Loss of the tumour suppressor BRCA1 results in profound chromosomal instability. The fundamental defect underlying this catastrophic phenotype is not yet known. In vivo , BRCA1 forms a heterodimeric complex with BARD1. Both proteins contain an N‐terminal zinc RING‐finger domain which confers E3 ubiquitin ligase activity. We have isolated full‐length human BRCA1/BARD1 complex and have shown that it has a dual E3 ubiquitin ligase activity. First, it mediates the monoubiquitylation of nucleosome core histones in vitro , including the variant histone H2AX that co‐localizes with BRCA1 at sites of DNA damage.
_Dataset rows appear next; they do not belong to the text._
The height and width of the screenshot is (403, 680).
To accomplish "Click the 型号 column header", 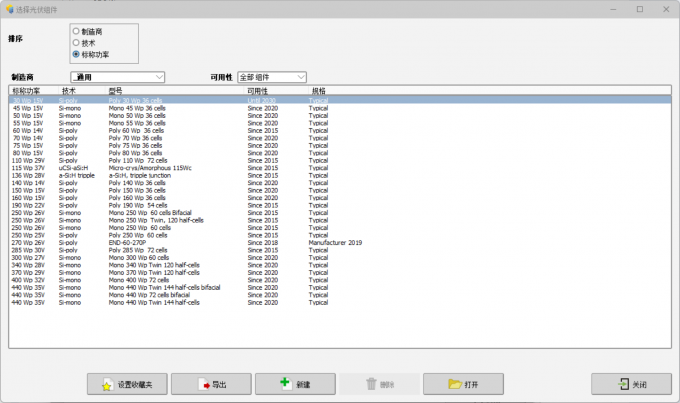I will click(116, 91).
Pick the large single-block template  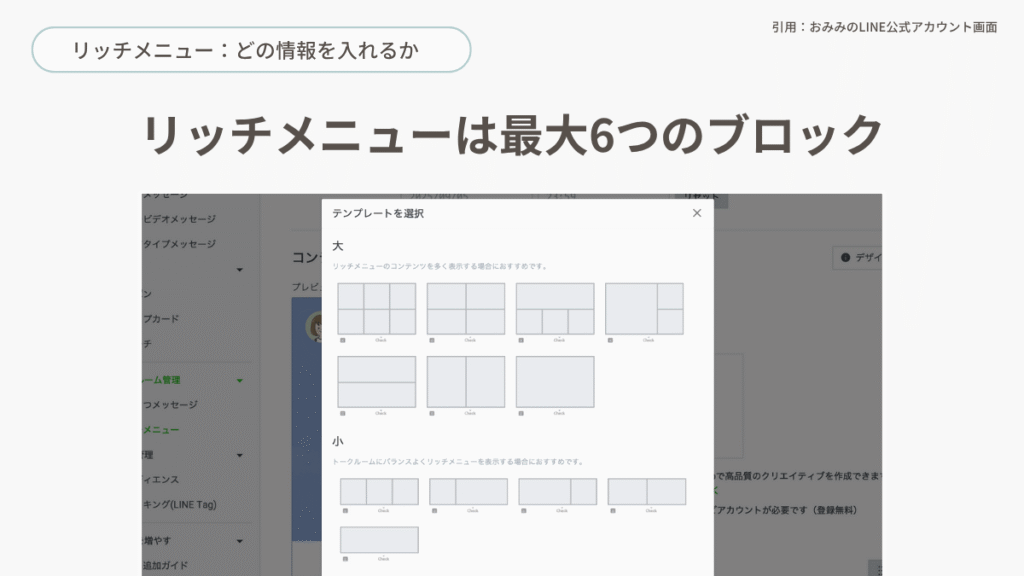point(555,382)
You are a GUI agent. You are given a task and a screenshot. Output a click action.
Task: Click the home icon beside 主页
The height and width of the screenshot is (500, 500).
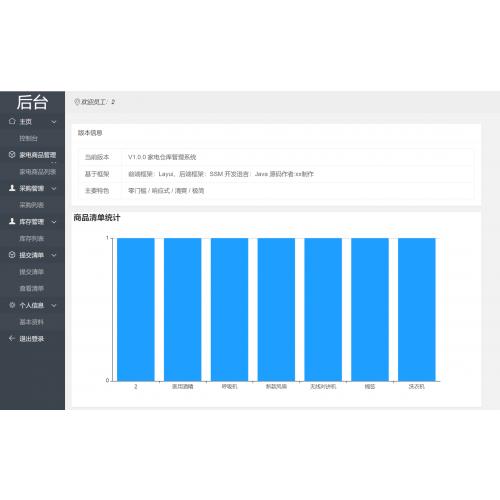12,121
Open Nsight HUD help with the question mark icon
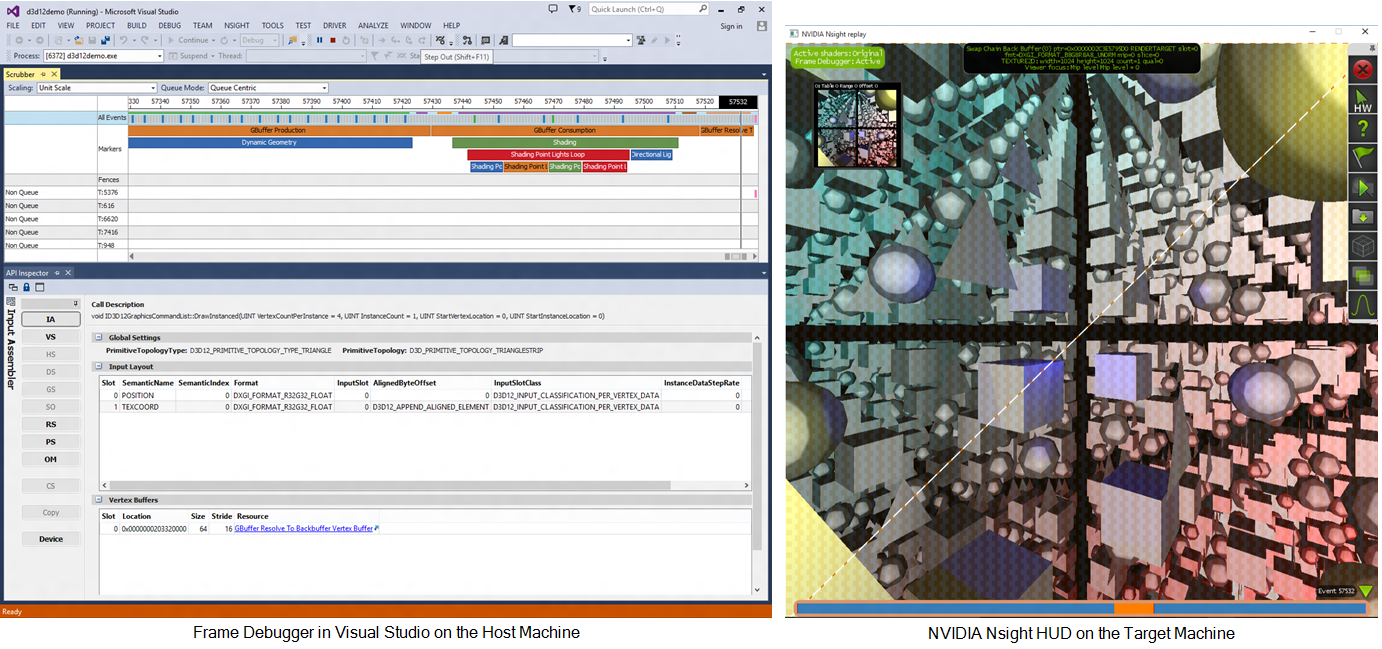 click(x=1362, y=128)
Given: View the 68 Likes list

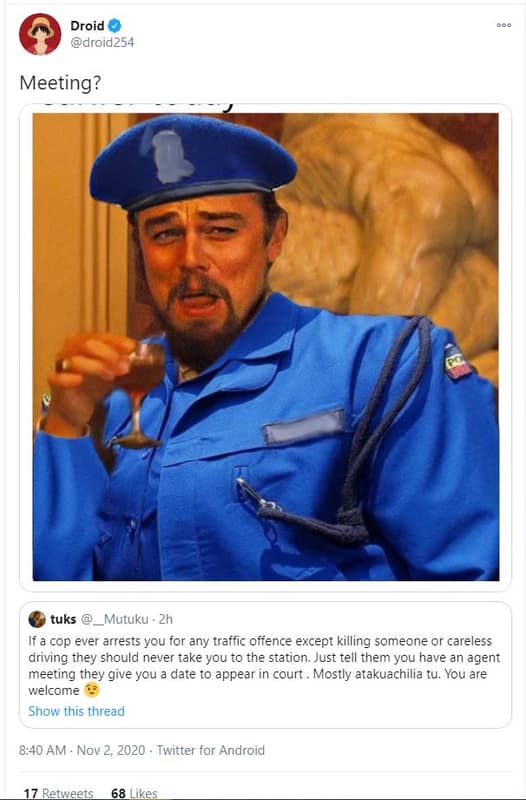Looking at the screenshot, I should coord(134,793).
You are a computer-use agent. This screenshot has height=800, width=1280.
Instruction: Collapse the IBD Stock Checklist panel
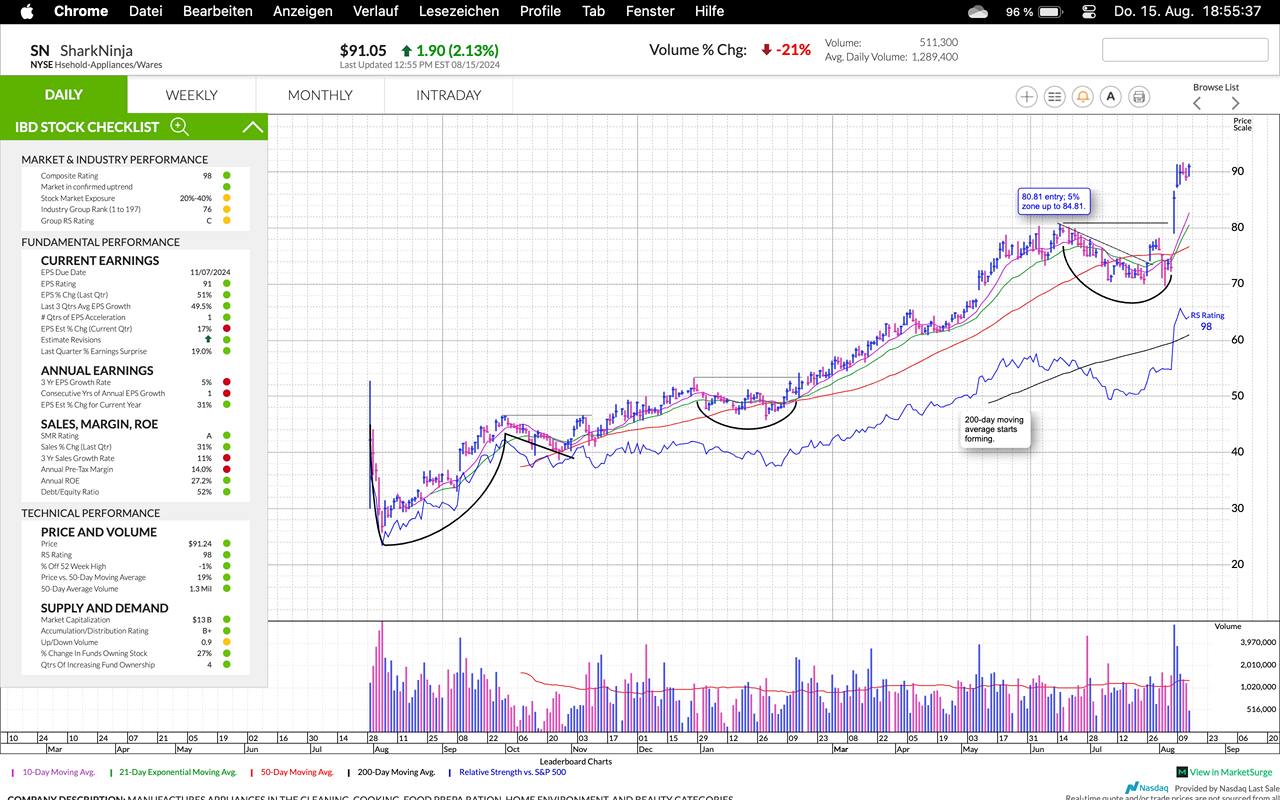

Secondly, BRCA1/BARD1 catalyses the formation of multiple polyubiquitin chains on itself. Remarkably, this auto‐polyubiquitylation potentiates the E3 ubiquitin ligase activity of the BRCA1/BARD1 complex >20‐fold. Even though BRCA1 has been reported to associate with a C‐terminal ubiquitin hydrolase, BAP1, this enzyme does not appear to function in the deubiquitylation of the BRCA1/BARD1 complex.